O procurador-geral da República reabriu o processo judicial em curso contra o deputado e ex-governador civil de Beja, soube ontem o PÚBLICO. Souto Moura fez um despacho em que considera existirem "novos elementos de prova" para proceder à reabertura do processo, agora a cargo do Departamento Central de Investigação e Acção Penal (DCIAP), coordenado pela procuradora-geral adjunta Cândida Almeida.

Neste processo são investigado factos que configuram suspeitas de diversos ilícitos penais, designadamente corrupção passiva, durante a gestão de António Saleiro enquanto presidente da Câmara de Almodôvar.
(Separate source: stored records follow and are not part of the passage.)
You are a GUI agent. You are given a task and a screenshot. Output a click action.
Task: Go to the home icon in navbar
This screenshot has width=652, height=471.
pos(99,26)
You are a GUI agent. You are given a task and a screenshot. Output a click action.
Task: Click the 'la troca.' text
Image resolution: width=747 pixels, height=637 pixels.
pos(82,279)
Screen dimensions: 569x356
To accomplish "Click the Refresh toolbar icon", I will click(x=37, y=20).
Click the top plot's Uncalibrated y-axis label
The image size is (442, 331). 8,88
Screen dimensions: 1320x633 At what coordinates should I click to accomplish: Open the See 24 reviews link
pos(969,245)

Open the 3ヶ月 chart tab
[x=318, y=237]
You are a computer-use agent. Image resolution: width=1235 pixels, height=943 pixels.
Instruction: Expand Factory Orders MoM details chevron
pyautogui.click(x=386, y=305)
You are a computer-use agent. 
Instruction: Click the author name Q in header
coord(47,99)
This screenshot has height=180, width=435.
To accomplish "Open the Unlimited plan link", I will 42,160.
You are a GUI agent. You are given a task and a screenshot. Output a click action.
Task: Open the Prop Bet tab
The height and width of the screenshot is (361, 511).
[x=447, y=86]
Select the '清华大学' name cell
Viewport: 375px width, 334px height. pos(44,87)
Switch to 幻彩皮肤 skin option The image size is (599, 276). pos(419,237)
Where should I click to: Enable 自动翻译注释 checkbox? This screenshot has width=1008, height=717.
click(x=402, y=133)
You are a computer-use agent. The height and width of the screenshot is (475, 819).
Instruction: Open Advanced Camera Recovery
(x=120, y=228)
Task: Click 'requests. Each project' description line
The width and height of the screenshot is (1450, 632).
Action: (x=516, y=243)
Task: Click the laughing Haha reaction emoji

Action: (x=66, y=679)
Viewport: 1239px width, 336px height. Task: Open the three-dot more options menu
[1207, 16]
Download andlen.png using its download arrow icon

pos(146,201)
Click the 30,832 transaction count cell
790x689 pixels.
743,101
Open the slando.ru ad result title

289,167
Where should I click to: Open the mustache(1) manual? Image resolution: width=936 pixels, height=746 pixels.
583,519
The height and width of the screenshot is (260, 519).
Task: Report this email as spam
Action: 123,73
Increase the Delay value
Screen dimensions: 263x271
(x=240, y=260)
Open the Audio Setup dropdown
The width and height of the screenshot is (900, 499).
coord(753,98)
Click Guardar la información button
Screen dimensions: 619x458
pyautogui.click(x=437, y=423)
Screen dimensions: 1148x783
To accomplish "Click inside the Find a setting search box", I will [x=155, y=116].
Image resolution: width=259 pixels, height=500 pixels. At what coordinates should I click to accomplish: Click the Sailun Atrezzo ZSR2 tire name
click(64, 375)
A reabertura do processo foi decidida na sequência da reapreciação, no gabinete do procurador-geral, de todo o processo aberto em 1997 - após as primeiras notícias do PÚBLICO sobre as actividades de António Saleiro - e mandado arquivar em Outubro passado pelo procurador da República junto do Tribunal Judicial de Beja, Luís Lança. No final de Janeiro deste ano, poucos dias depois de o PÚBLICO ter revelado as circunstâncias em que as investigações judiciais foram encerradas pelo procurador de Beja, Souto Moura divulgou uma nota à imprensa onde anunciava ter "solicitado a remessa do processo para análise pelo seu gabinete, providenciando ainda para que, face ao teor da notícia, o magistrado titular do processo lhe pudesse prestar os esclarecimentos que achasse pertinentes".

Foi esta "análise" que foi concluída nas últimos dias e levou à decisão de retomar as investigações no âmbito do DCIAP, um departamento criado há pouco mais de um ano com o objectivo de centralizar o combate à criminalidade organizada. A decisão de arquivamento tomada em Beja e agora ultrapassada pelo despacho do procurador-geral teve por fundamento uma sumaríssima inquirição de António Saleiro, que estava indiciado pela prática do crime de corrupção passiva, e os testemunhos igualmente sumários e nunca contraditados de cinco pessoas que negaram a prova documental e numerosos testemunhos reunidos pela Polícia Judiciária ao longo de dois anos de investigações.

Entre os elementos que levaram Luís Lança a concluir que "não foi possível estabelecer-se um paralelo entre o património do arguido [António Saleiro] e uma sua actividade ilícita, do ponto de vista criminal", contava-se um documento emitido no ano passado, alegadamente em Macau, por uma empresa de origem chinesa com quem Saleiro mantinha ligações e que tinha desaparecido do território há vários anos, sem que a Judiciária a conseguisse localizar. Além disso, os seus escritórios tinham ardido em meados da década passada.

Nesse documento, que não tinha qualquer espécie de reconhecimento notarial ou certificação legal, alguém não identificado, e que subscrevia a declaração com uma assinatura ilegível, confirmava a versão de Saleiro e de dois colaboradores seus sobre uma sua deslocação ao Oriente em férias e na companhia da mulher e filhos. No processo, constavam documentos que provavam ter a despesa sido paga pela empresa chinesa em questão - uma sociedade que tinha em curso na autarquia almodovarense um processo de licenciamento de um grande empreendimento turístico -, mas o documento junto ao processo pelo advogado João Nabais no ano passado garantia que Saleiro tinha posteriormente reembolsado os chineses, tal como diziam as duas testemunhas.

Além deste caso em que os elementos recolhidos no inquérito judicial foram desvalorizados em circunstâncias que causaram surpresa nos meios judiciais, o arquivamento do processo agora reaberto ficou também a dever-se ao testemunho de dois funcionários do Ministério da Agricultura, um deles vereador socialista em Beja e outro suspenso da suas funções por uso em benefício próprio de máquinas e pessoal dos serviços que dirigia. Indicados como testemunhas por Saleiro, ambos afirmaram ao procurador Luís Lança ter ouvido um agricultor de Almodôvar negar o pagamento de uma comissão ao autarca pela venda de uma herdade aos chineses, que queriam construir um campo de golfe nos arredores da vila. O procurador teve em conta os seus testemunhos e ignorou os documentos bancários, as peritagens da Judiciária e os testemunhos do agricultor que confirmavam o pagamento negado por Saleiro.